OBIETTIVO A:
Conta quante righe dei record contengono la stringa "search", tenendo conto di maiuscole e minuscole. Scrivi soltanto il numero.

BRANO FORNITO:
Post n°2340 pubblicato il 28 Luglio 2012 da pierrde

Un pò di buon umore da un blog solitamente serissimo, quello di Doug Ramsey, giornalista, scrittore e critico musicale americano.

La foto proviene da Malcom Harris l'editor della biografia di Paul Desmond scritta da Doug.

La didascalia precisa che si tratta di un piano speciale pensato per hip-hop e rap, sottolineando la scarsa musicalità che spesso confina con la rozzezza dei due generi.

Ovviamente i commenti si sono sprecati, da chi richiama gli appassionati di jazz, secondo mitologia notoriamente persone dalle orecchie aperte, ad una maggiore tolleranza e comprensione a chi ribatte piccato che si, le orecchie sono aperte, ma solo per la musica...

Voci di dati
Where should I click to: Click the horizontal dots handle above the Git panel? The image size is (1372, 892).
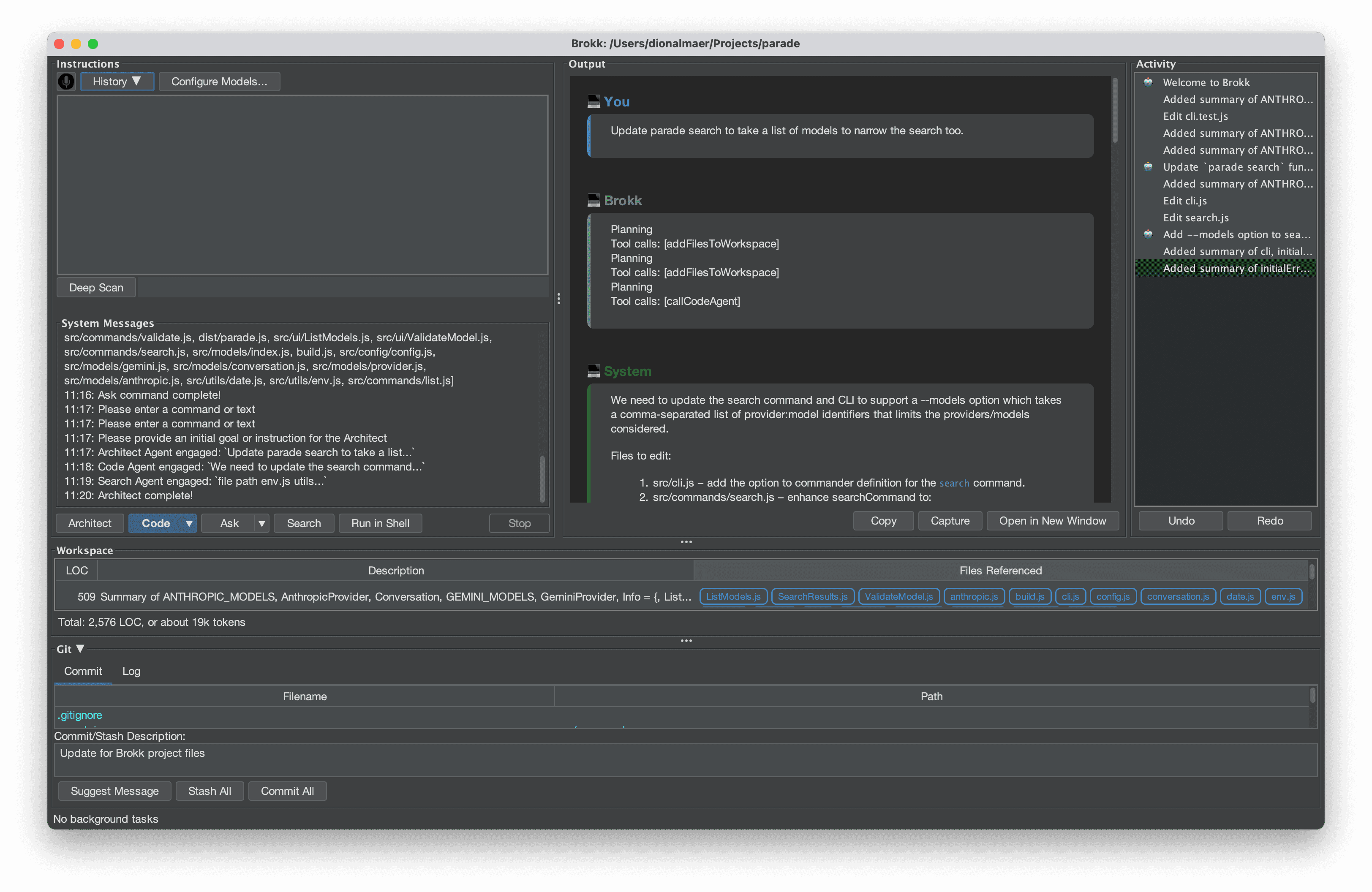(x=686, y=641)
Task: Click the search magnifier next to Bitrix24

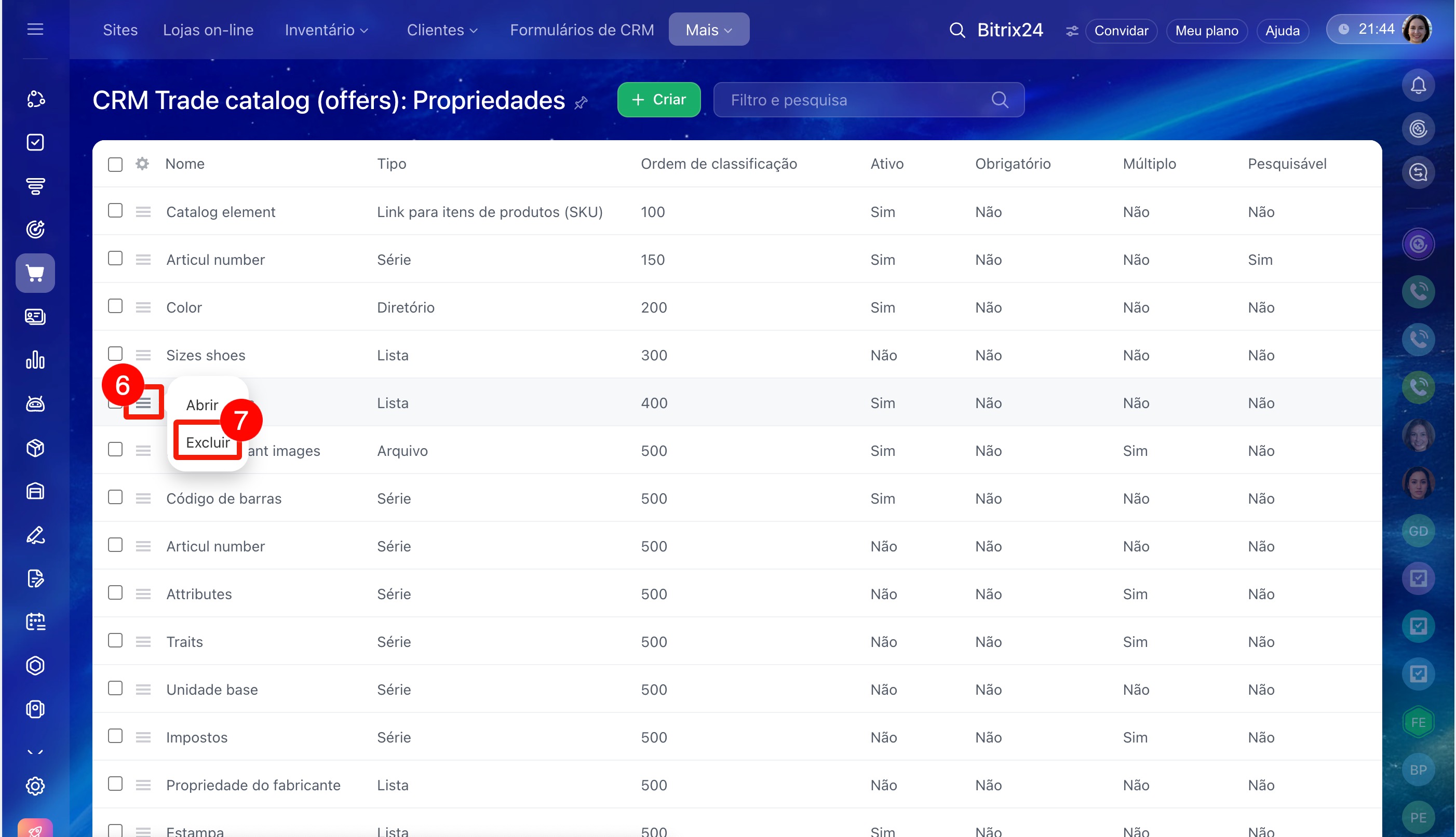Action: coord(956,30)
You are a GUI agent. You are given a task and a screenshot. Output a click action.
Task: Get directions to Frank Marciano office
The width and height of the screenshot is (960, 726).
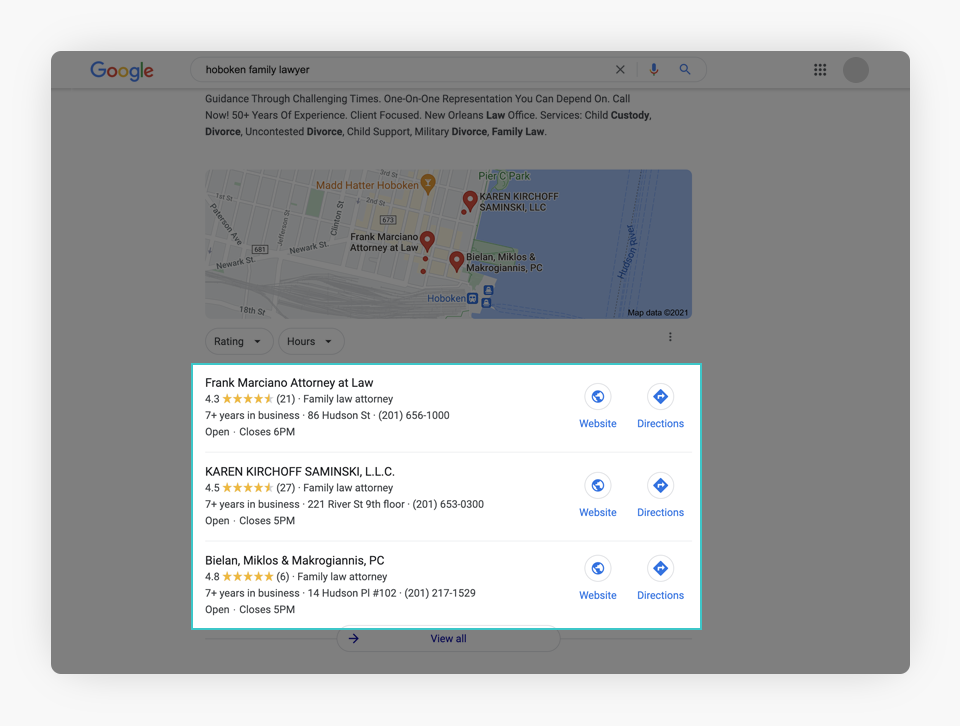pyautogui.click(x=660, y=397)
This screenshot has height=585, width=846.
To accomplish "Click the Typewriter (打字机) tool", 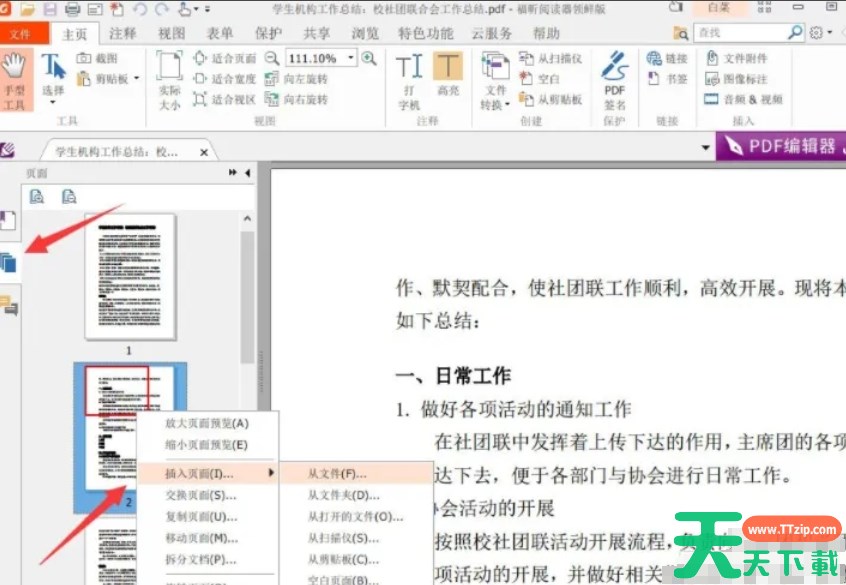I will (x=409, y=80).
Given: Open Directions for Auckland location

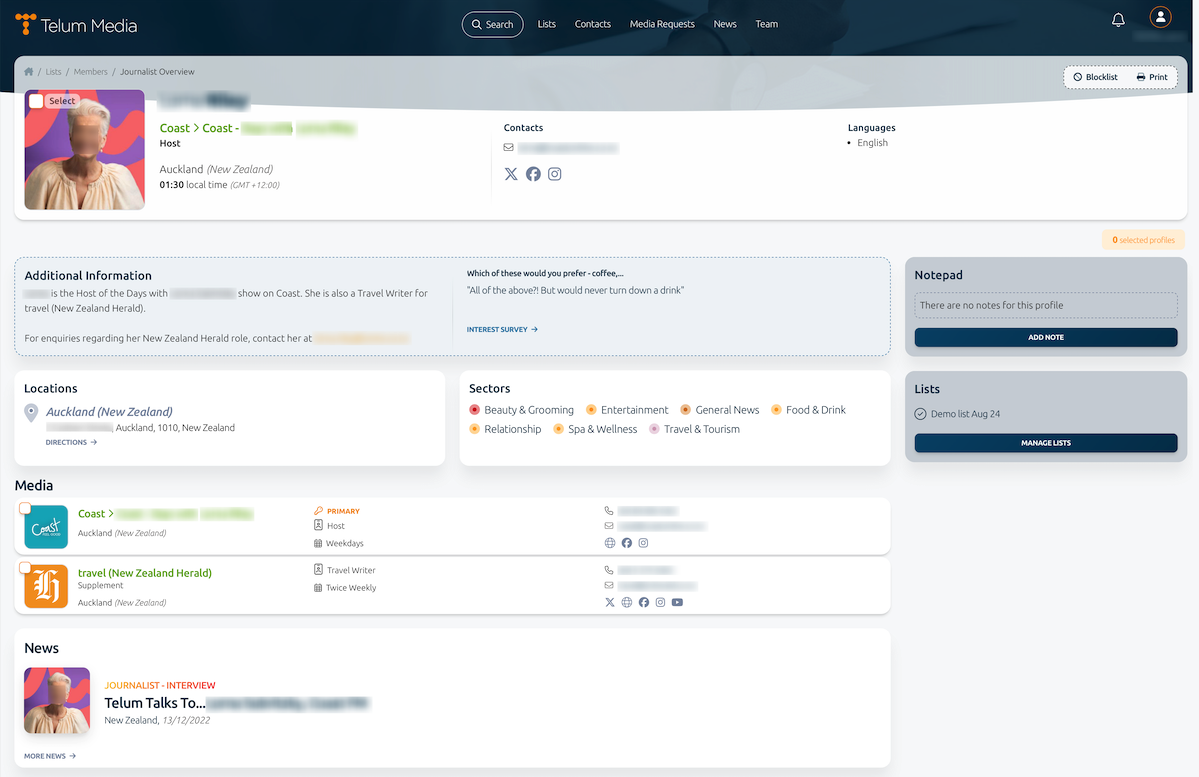Looking at the screenshot, I should 71,442.
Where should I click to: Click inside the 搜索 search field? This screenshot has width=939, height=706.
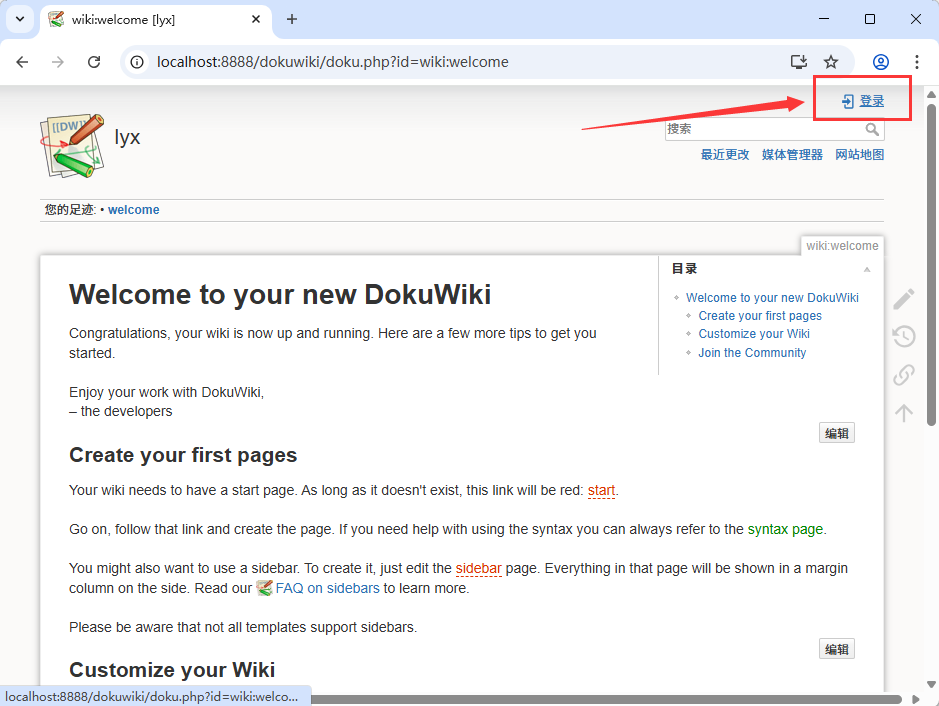coord(760,129)
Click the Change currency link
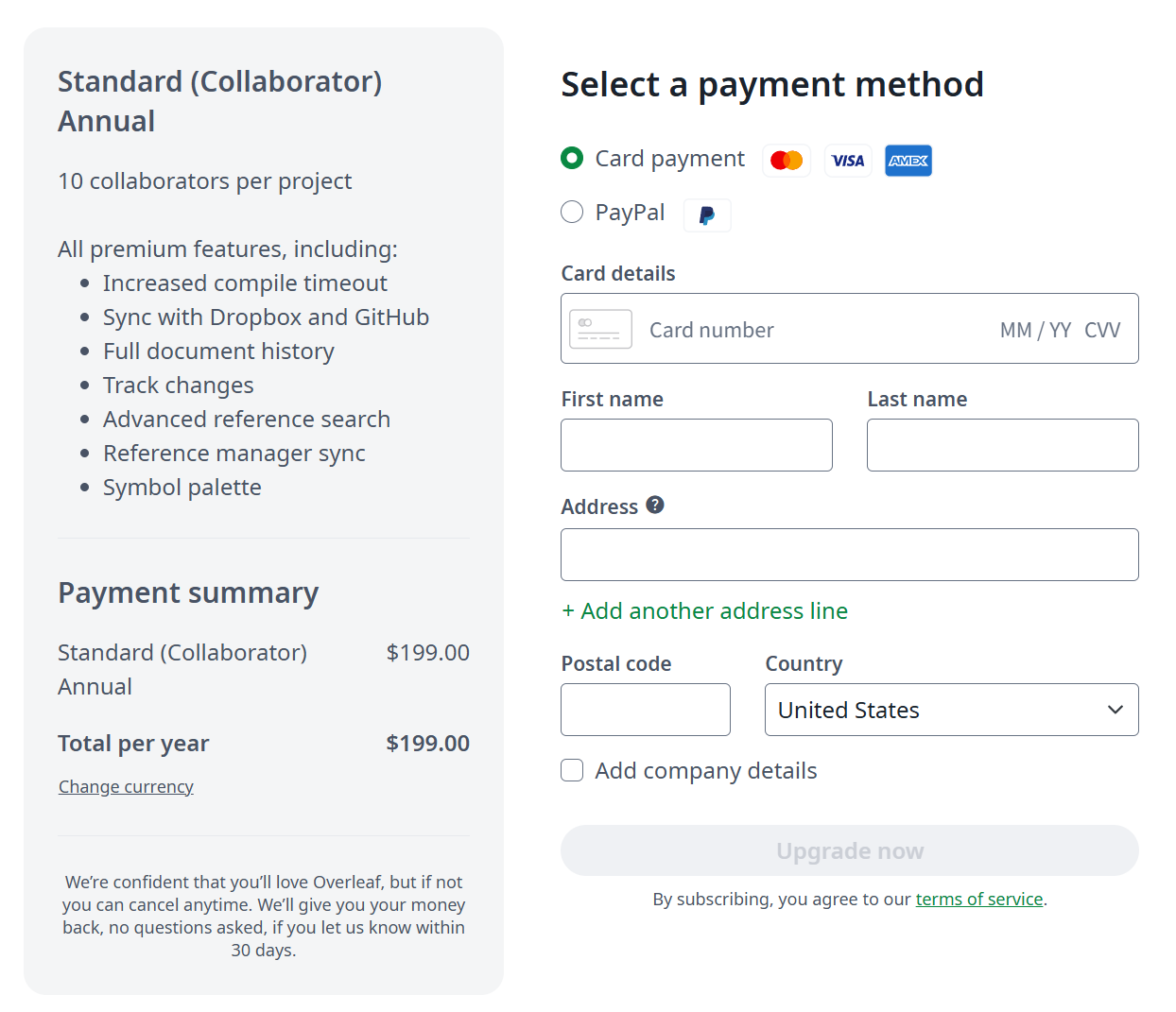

OBIETTIVO B:
Ricopia dal post sul pianoforte per hip-hop e rap il brano che parte da "La didascalia precisa" e prosegue fino a "per la musica...".

RISULTATO DELL'ESERCIZIO A:
2

RISULTATO DELL'ESERCIZIO B:
La didascalia precisa che si tratta di un piano speciale pensato per hip-hop e rap, sottolineando la scarsa musicalità che spesso confina con la rozzezza dei due generi.

Ovviamente i commenti si sono sprecati, da chi richiama gli appassionati di jazz, secondo mitologia notoriamente persone dalle orecchie aperte, ad una maggiore tolleranza e comprensione a chi ribatte piccato che si, le orecchie sono aperte, ma solo per la musica...